John Thomas Lupton
John Thomas Lupton (1862–1933) was an American lawyer, industrialist and philanthropist who, along with Benjamin Thomas and Joseph Whitehead, obtained exclusive rights from Asa Griggs Candler to bottle and sell Coca-Cola.
Early Life[edit | edit source]
Lupton was born near Winchester, Virginia and received a degree in law from the University of Virginia. After a visit to the home of a fellow student, he settled in Chattanooga, Tennessee in 1887. Lupton soon met Elizabeth Patten, daughter of Chattem founder Zeboim Cartter Patten, and they married on November 14, 1889. They had a son named Cartter Lupton, to whom they left the bulk of their combined wealth.
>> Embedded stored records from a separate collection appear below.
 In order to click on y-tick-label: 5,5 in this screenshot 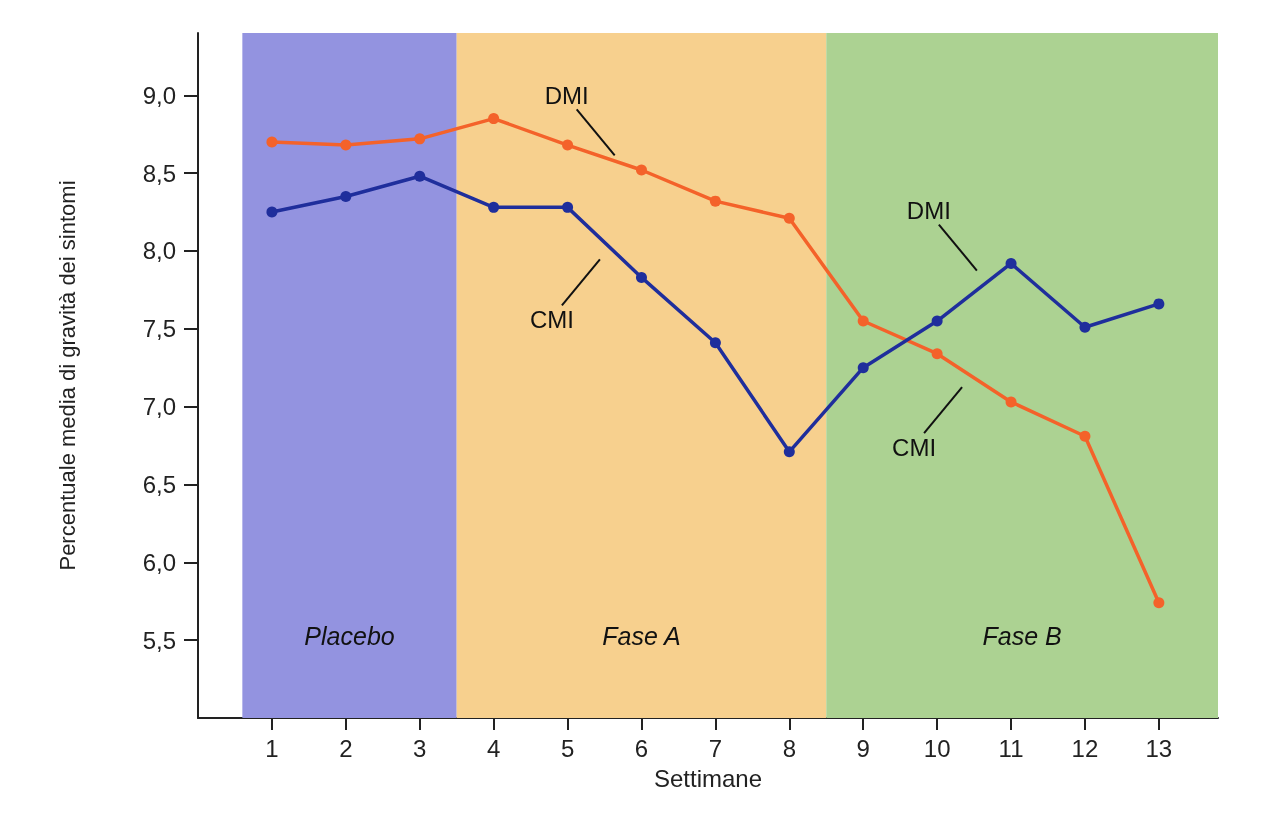, I will do `click(159, 640)`.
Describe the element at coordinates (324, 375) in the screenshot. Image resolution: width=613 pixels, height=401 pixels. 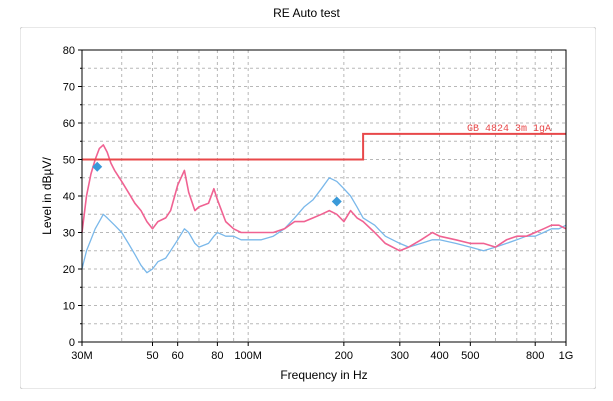
I see `x-axis-label: Frequency in Hz` at that location.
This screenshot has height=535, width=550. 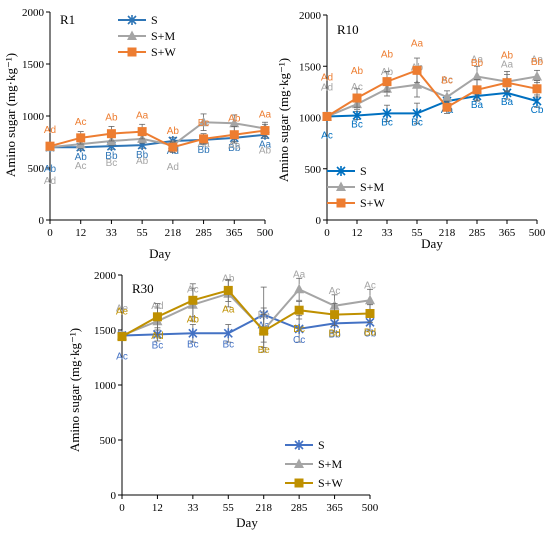 What do you see at coordinates (50, 233) in the screenshot?
I see `x-tick-label: 0` at bounding box center [50, 233].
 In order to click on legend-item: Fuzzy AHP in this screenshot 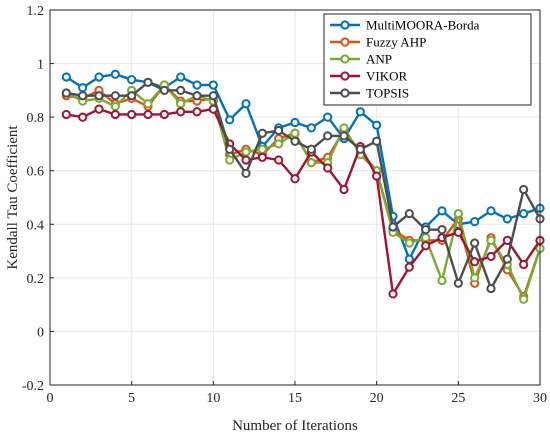, I will do `click(378, 42)`.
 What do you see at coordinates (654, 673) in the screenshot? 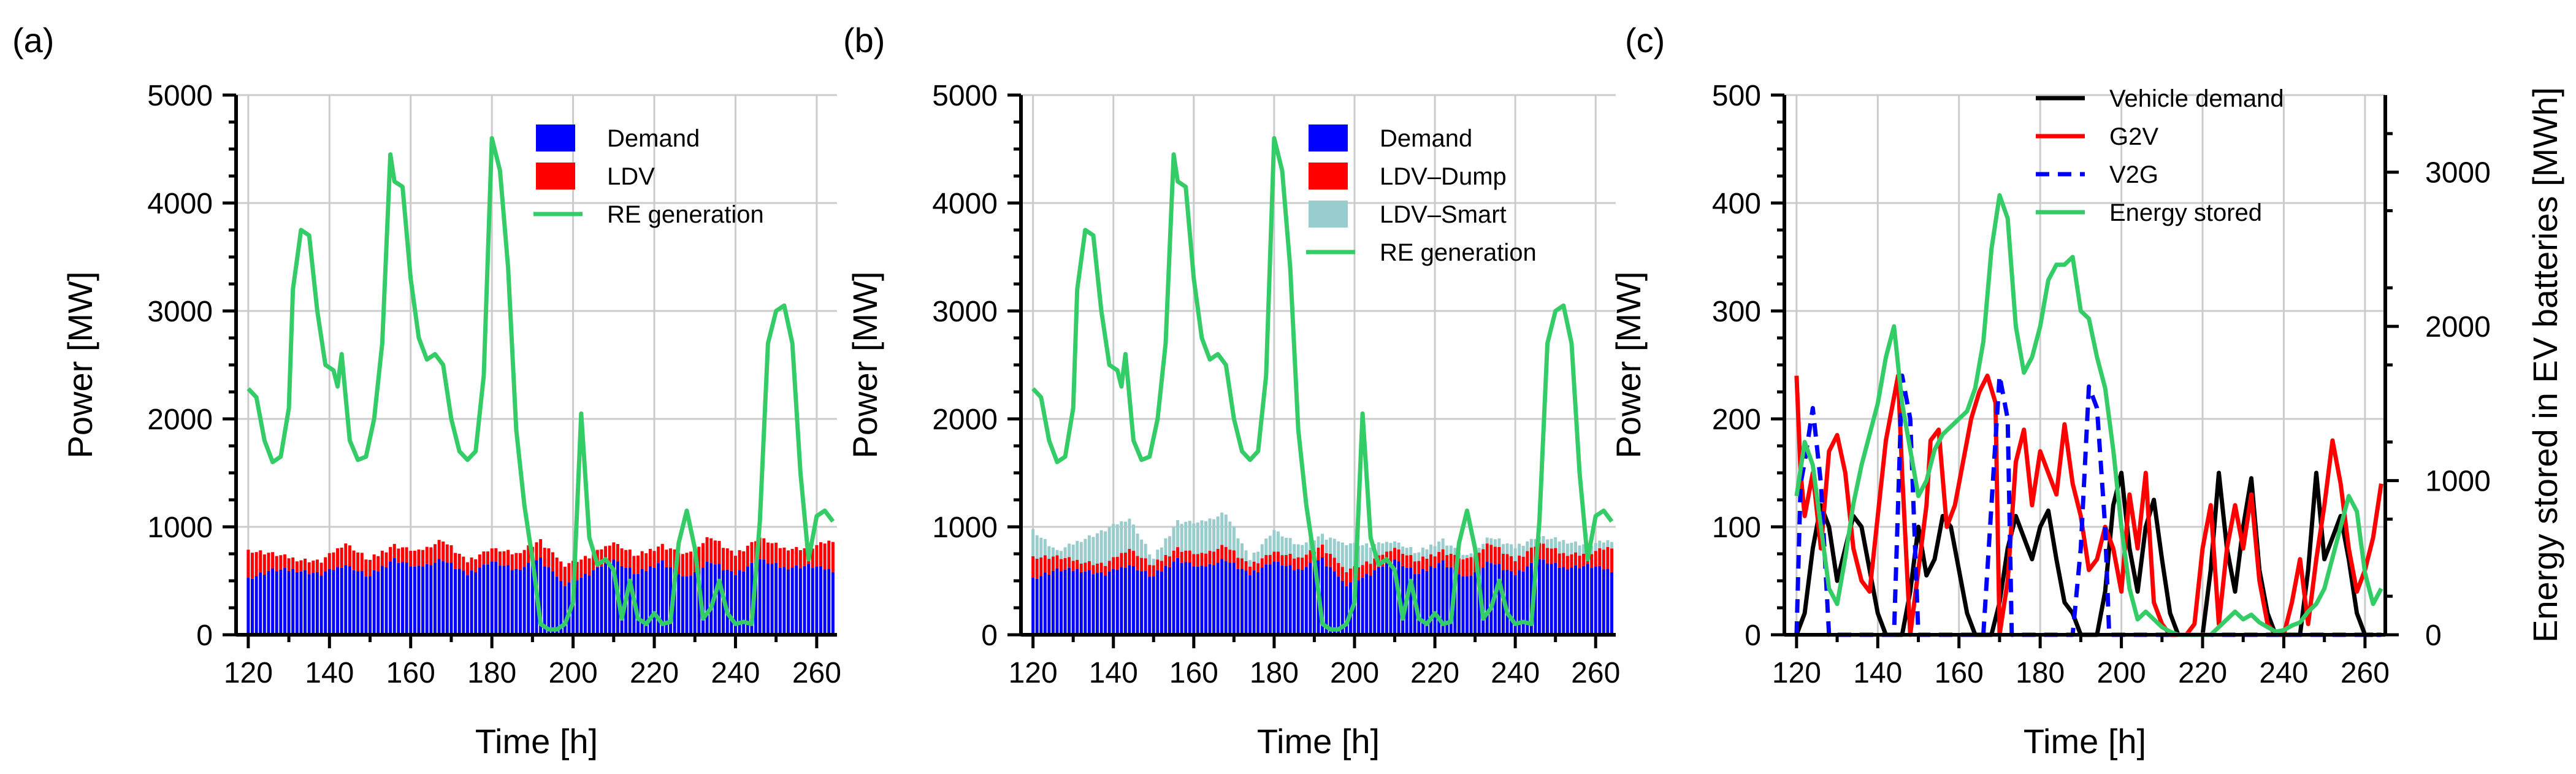
I see `x-tick-label: 220` at bounding box center [654, 673].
Career with Coca-Cola[edit | edit source]
After his marriage, Lupton took a job as legal counsel to the Chattanooga Medicine Company (now Chattem), eventually becoming company vice president and treasurer. Whitehead, Lupton, and Thomas were the primary investors in the Dixie Coca-Cola Bottling Company, the first Coca-Cola bottling plant in the United States. Following the business' rapid success, the partners divided the country into territories and gave various family members responsibility over them and began selling bottling franchises. By 1909, nearly 400 bottling operations had been opened. Lupton's grandson sold the family's bottling operations back to Coca-Cola in 1986 for $1.4 billion in cash.